● **Aim of the task**
Render the listing starting at the line that contains "[Youtube GrawerGift.pl - Otwiera" and ending at the line that contains "[Przejdź do produktu Statuetka „WOOD" as a two-column CSV with the header item,answer. Give one row per line, put the item text and its answer each in a single quoted field, and replace any line breaks with spaces.

....

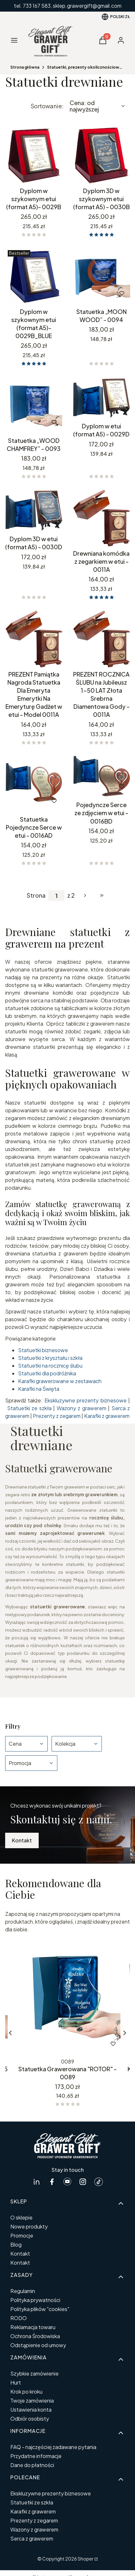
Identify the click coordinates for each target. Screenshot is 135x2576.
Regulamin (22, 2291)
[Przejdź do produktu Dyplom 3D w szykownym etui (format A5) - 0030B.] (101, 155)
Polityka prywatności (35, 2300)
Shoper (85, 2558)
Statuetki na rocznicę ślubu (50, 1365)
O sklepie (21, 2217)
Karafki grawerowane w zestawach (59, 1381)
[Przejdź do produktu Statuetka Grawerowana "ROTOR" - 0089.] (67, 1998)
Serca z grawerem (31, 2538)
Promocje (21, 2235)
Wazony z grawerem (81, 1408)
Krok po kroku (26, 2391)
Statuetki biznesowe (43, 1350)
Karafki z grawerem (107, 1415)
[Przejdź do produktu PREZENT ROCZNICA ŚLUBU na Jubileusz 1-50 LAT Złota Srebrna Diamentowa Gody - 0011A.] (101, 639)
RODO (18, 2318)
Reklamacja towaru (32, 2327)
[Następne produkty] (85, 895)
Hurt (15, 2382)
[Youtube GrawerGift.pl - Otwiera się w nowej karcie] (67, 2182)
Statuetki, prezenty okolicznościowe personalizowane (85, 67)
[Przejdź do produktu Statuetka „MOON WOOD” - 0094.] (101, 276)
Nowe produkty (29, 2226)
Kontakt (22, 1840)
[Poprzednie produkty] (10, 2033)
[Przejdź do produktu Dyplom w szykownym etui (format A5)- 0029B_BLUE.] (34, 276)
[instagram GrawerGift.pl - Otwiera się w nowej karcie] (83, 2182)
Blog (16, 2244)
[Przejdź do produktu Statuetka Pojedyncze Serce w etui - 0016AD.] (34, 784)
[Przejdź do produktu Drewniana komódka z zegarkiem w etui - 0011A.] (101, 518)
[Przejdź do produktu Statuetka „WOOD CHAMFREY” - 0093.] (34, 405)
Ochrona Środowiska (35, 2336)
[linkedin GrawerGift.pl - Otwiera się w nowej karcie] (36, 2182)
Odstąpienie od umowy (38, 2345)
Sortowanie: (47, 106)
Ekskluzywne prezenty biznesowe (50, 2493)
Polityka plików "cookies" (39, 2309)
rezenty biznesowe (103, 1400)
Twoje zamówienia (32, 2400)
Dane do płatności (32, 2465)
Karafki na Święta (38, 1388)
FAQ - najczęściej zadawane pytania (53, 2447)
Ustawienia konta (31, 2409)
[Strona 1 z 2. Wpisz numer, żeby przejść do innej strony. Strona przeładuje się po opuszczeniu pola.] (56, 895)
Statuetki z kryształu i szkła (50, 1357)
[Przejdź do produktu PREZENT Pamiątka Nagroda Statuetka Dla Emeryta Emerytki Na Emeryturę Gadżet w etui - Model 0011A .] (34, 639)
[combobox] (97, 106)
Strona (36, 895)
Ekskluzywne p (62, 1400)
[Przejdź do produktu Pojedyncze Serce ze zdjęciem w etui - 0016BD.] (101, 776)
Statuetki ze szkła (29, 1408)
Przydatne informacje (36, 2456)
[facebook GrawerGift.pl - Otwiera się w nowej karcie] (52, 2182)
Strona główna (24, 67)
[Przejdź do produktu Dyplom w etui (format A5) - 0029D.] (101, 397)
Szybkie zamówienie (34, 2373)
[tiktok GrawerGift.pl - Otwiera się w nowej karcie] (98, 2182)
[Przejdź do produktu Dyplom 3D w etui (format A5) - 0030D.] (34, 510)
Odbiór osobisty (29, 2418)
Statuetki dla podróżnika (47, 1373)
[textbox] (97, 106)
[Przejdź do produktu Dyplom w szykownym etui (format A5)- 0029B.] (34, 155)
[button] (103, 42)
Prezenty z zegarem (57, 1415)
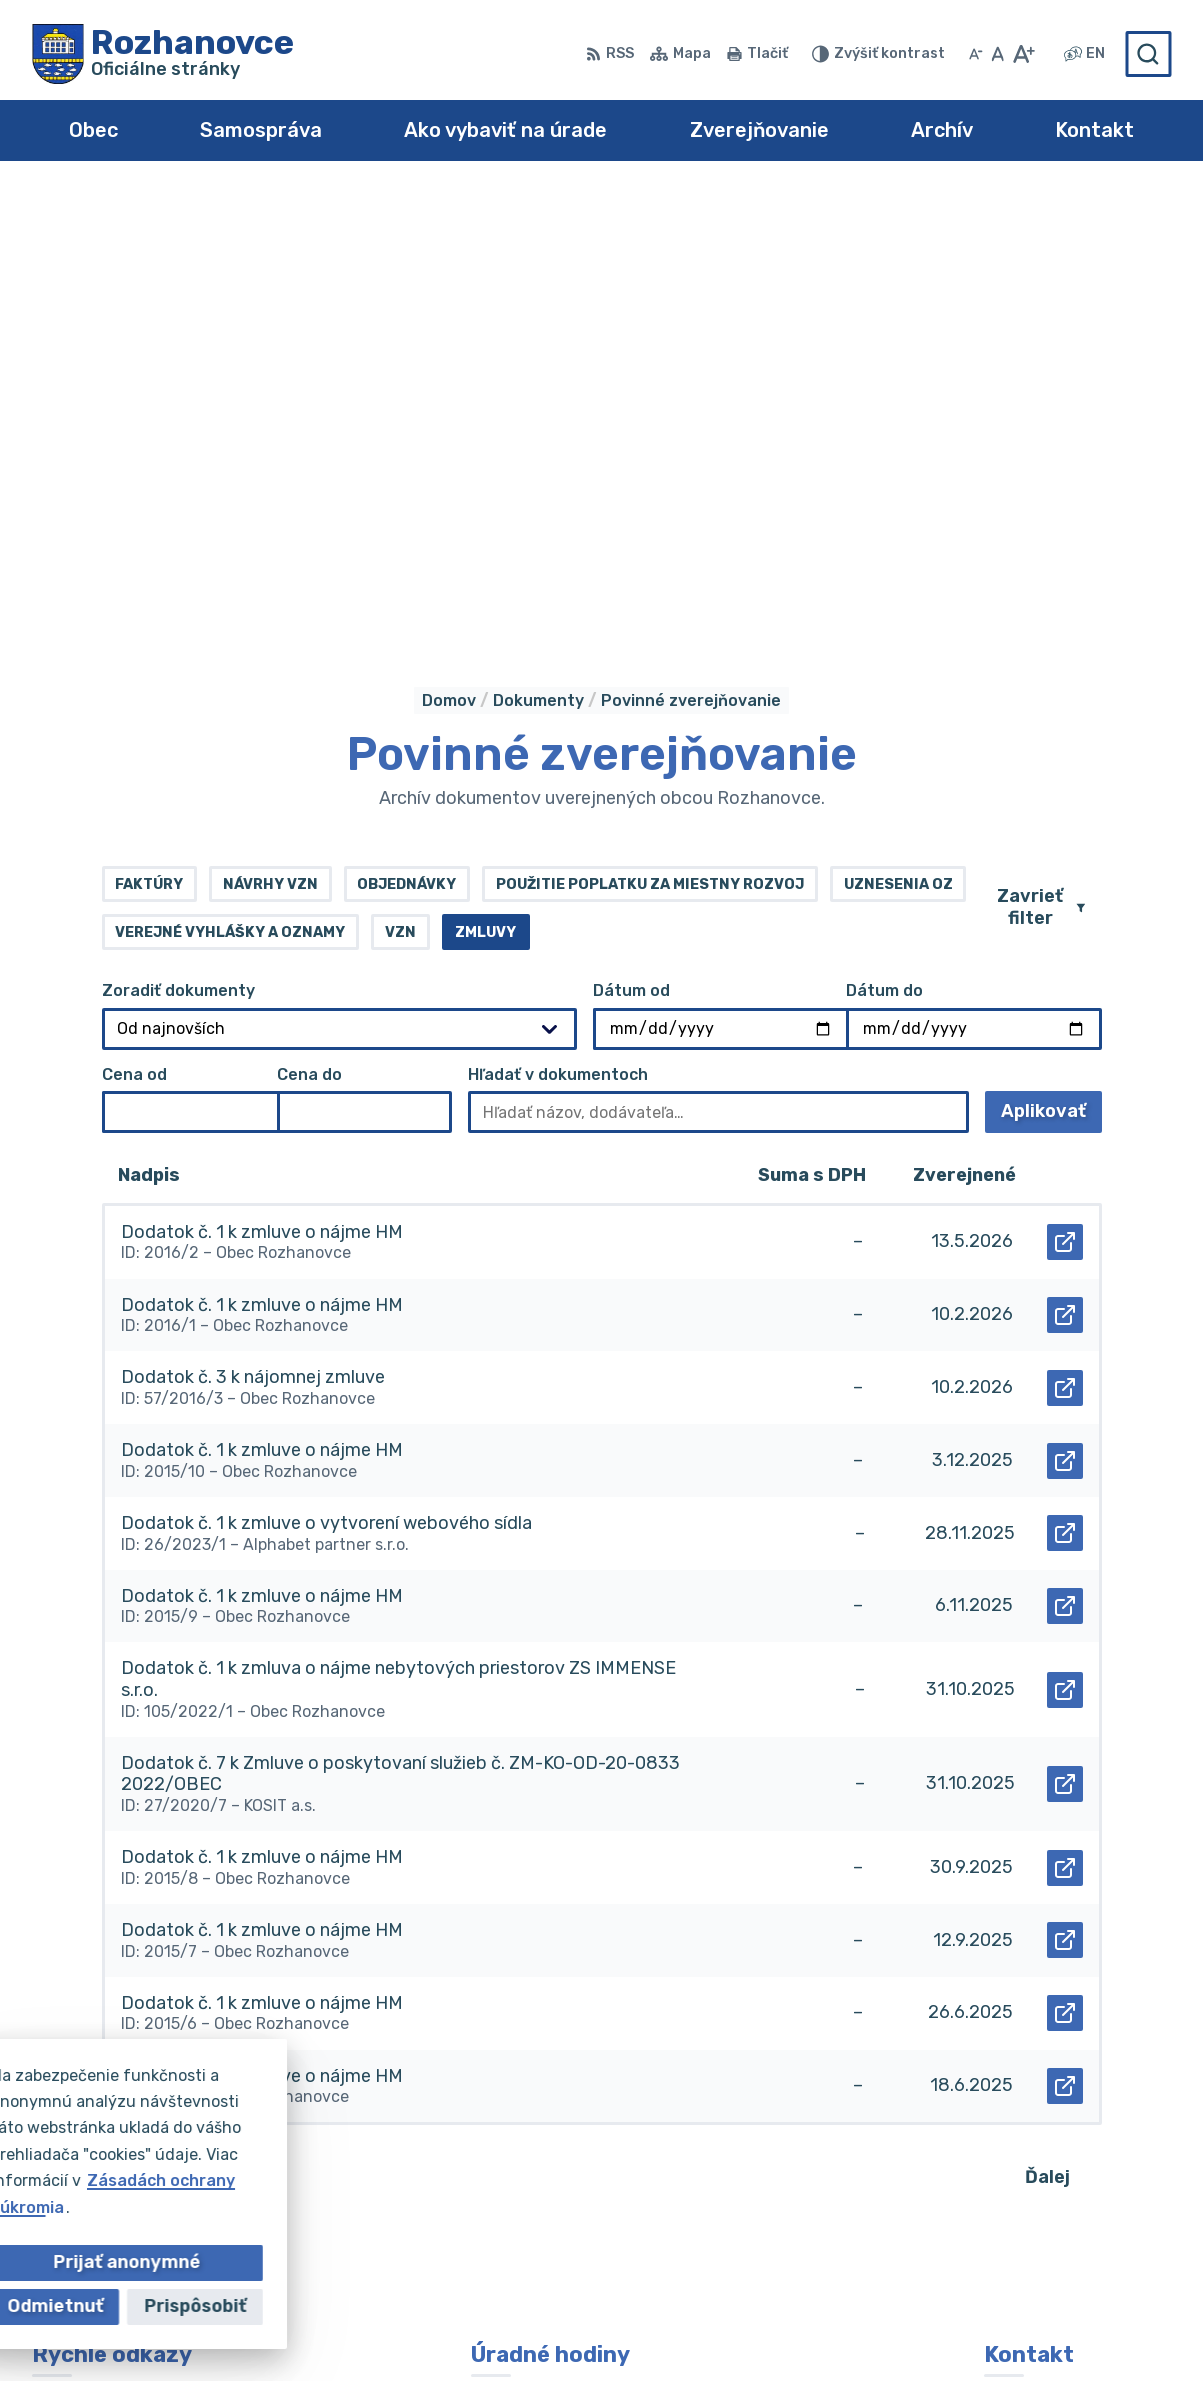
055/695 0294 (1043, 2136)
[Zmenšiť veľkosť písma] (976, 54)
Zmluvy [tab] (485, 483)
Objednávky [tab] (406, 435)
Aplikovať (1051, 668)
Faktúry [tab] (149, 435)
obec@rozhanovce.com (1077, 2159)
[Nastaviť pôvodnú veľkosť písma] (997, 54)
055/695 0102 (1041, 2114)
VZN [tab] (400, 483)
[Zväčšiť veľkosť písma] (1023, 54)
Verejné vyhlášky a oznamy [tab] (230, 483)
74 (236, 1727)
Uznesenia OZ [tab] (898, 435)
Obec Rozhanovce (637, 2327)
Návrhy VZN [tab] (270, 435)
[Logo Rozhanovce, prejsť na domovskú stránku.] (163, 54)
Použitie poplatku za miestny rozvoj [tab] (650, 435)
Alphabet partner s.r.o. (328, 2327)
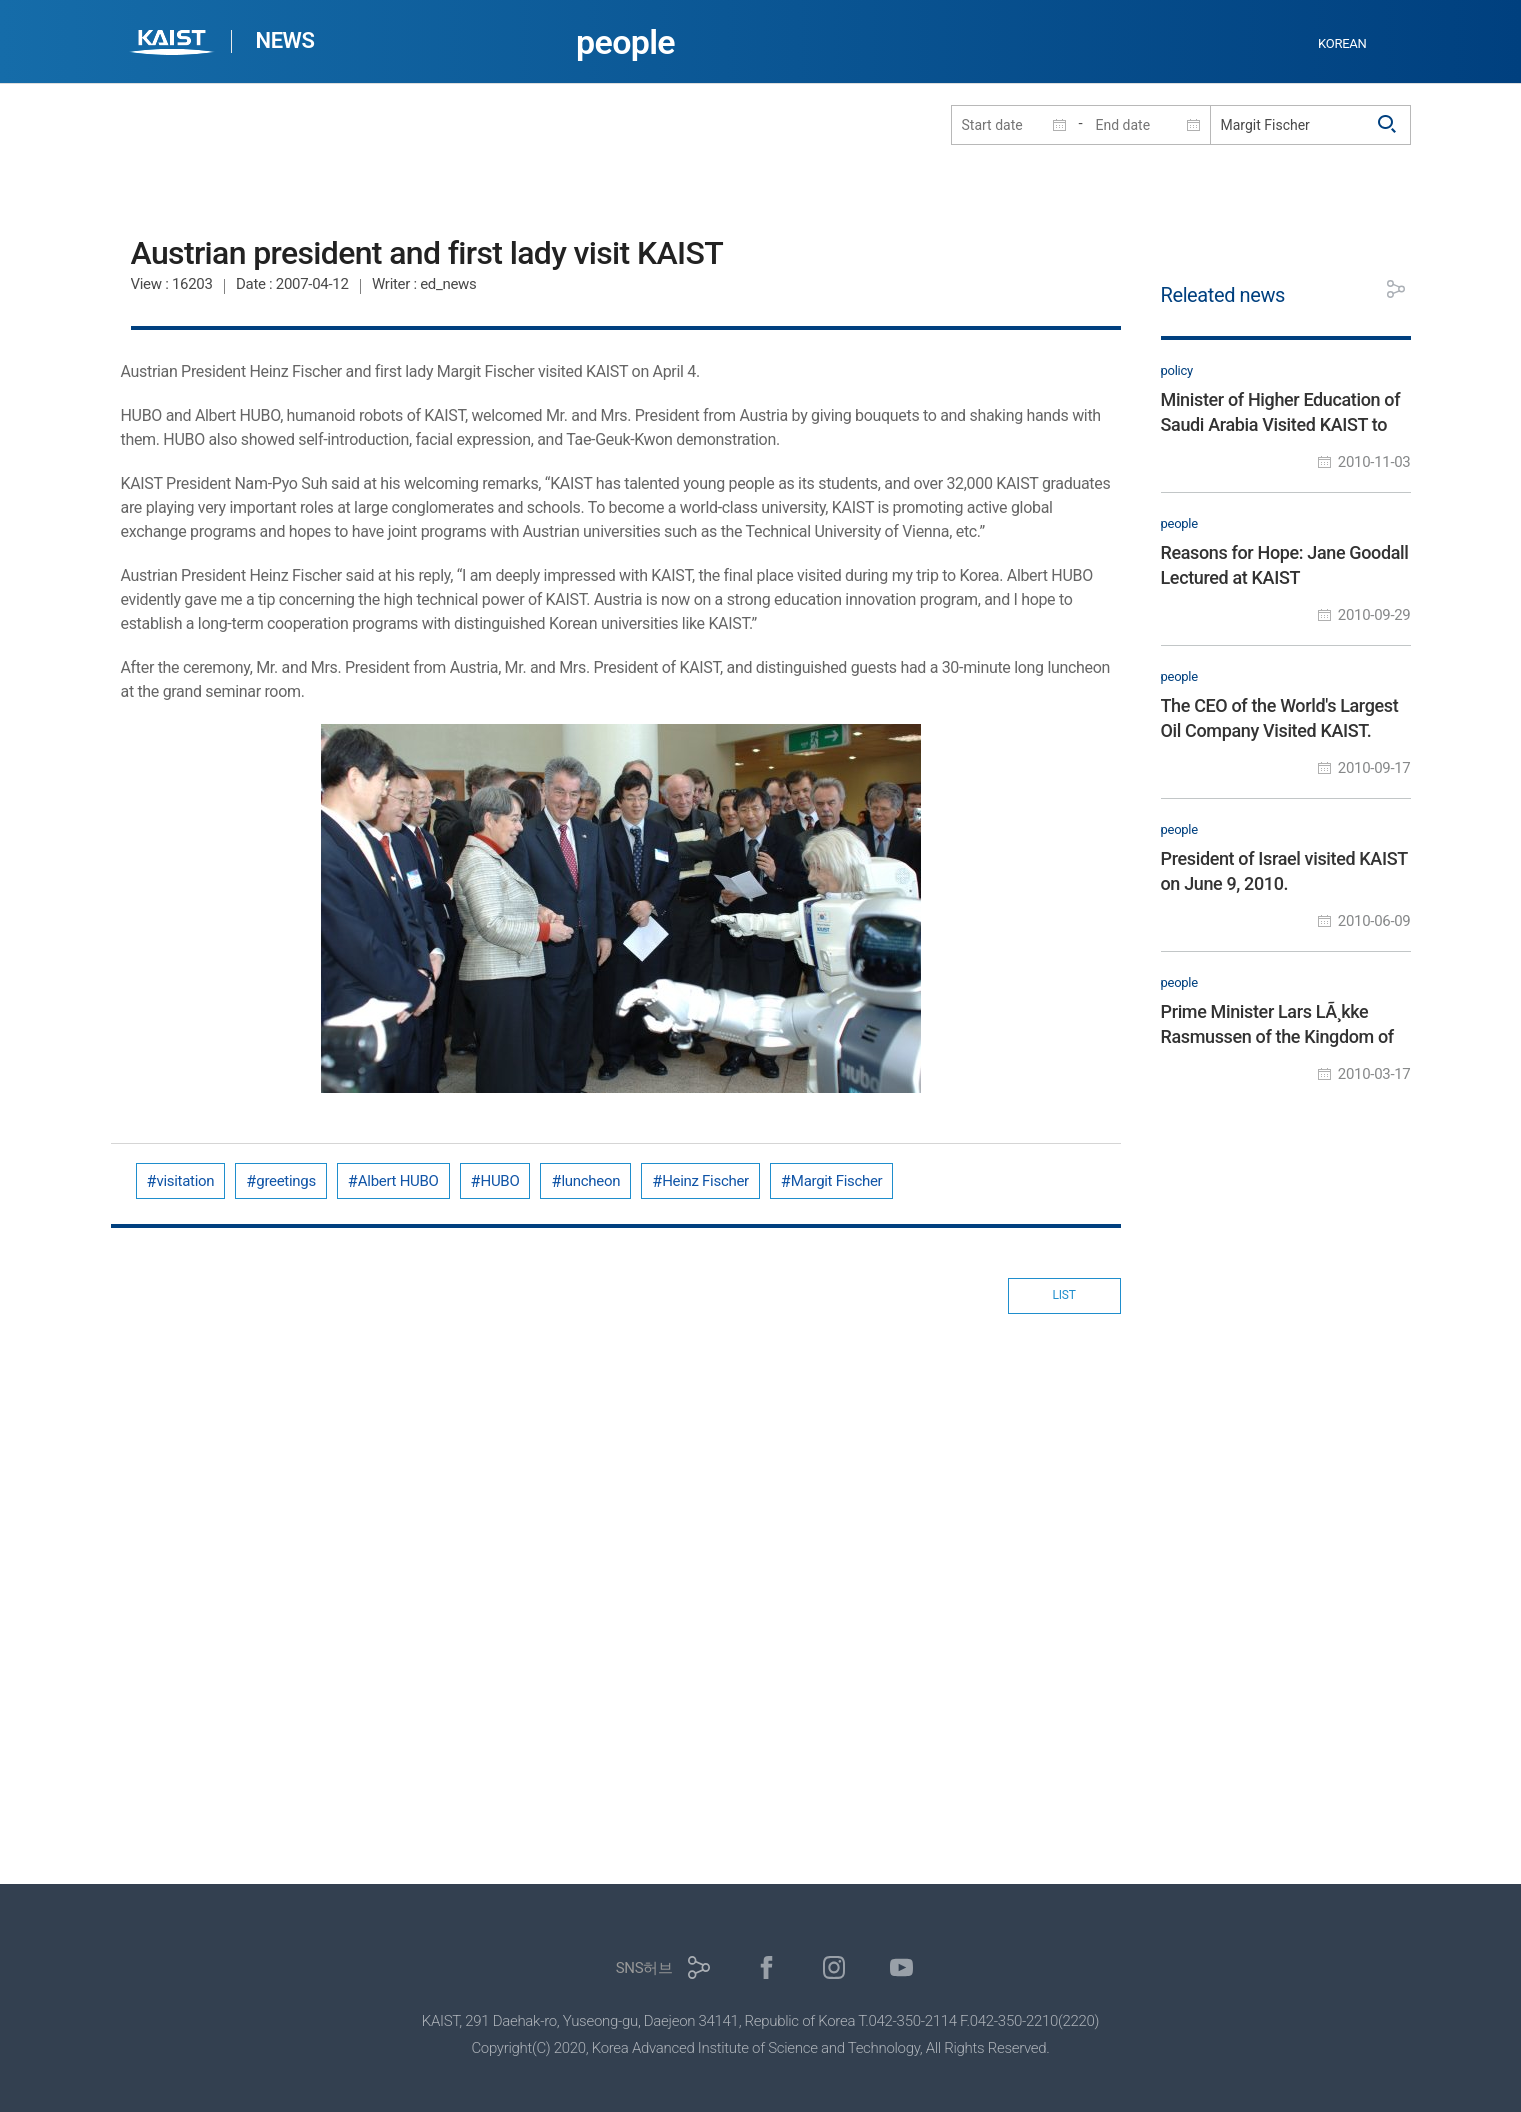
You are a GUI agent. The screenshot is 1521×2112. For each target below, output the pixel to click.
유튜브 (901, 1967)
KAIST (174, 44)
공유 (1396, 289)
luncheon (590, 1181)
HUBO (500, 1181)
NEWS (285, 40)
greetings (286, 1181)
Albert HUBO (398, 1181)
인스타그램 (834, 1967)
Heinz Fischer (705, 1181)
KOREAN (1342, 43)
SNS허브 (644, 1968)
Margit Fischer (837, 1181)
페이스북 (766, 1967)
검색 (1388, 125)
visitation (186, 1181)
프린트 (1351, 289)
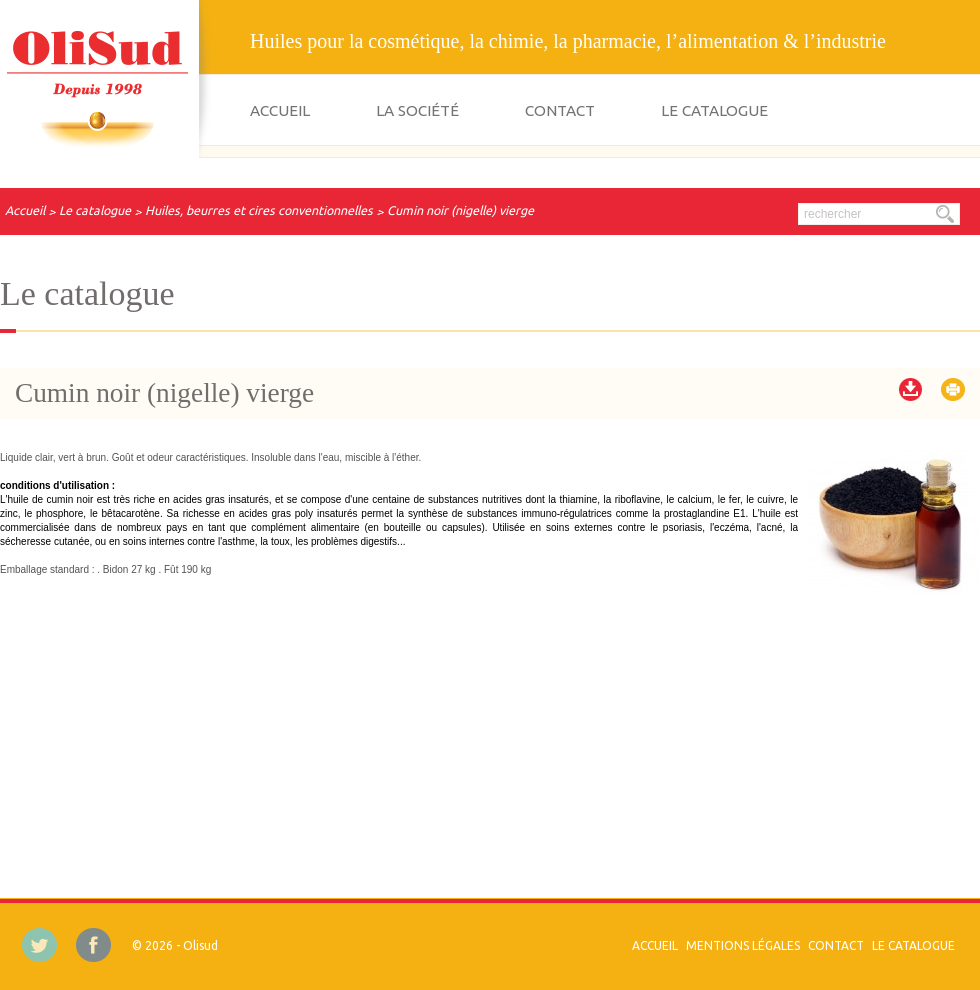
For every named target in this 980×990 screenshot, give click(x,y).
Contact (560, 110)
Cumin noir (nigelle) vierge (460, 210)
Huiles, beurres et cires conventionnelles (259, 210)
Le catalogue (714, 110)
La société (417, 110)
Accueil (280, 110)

....

● **Task output**
item,answer
"[Youtube GrawerGift.pl - Otwiera się w nowej karcie]","(67, 2182)"
"Statuetki, prezenty okolicznościowe personalizowane","(85, 67)"
"[Przejdź do produktu Statuetka „MOON WOOD” - 0094.]","(101, 276)"
"Nowe produkty","(29, 2226)"
"Kontakt","(22, 1840)"
"[Poprzednie produkty]","(10, 2033)"
"[Przejdź do produktu Dyplom w szykownym etui (format A5)- 0029B_BLUE.]","(34, 276)"
"[instagram GrawerGift.pl - Otwiera się w nowej karcie]","(83, 2182)"
"Blog","(16, 2244)"
"[Przejdź do produktu Statuetka Pojedyncze Serce w etui - 0016AD.]","(34, 784)"
"[Przejdź do produktu Drewniana komódka z zegarkiem w etui - 0011A.]","(101, 518)"
"[Przejdź do produktu Statuetka „WOOD CHAMFREY” - 0093.]","(34, 405)"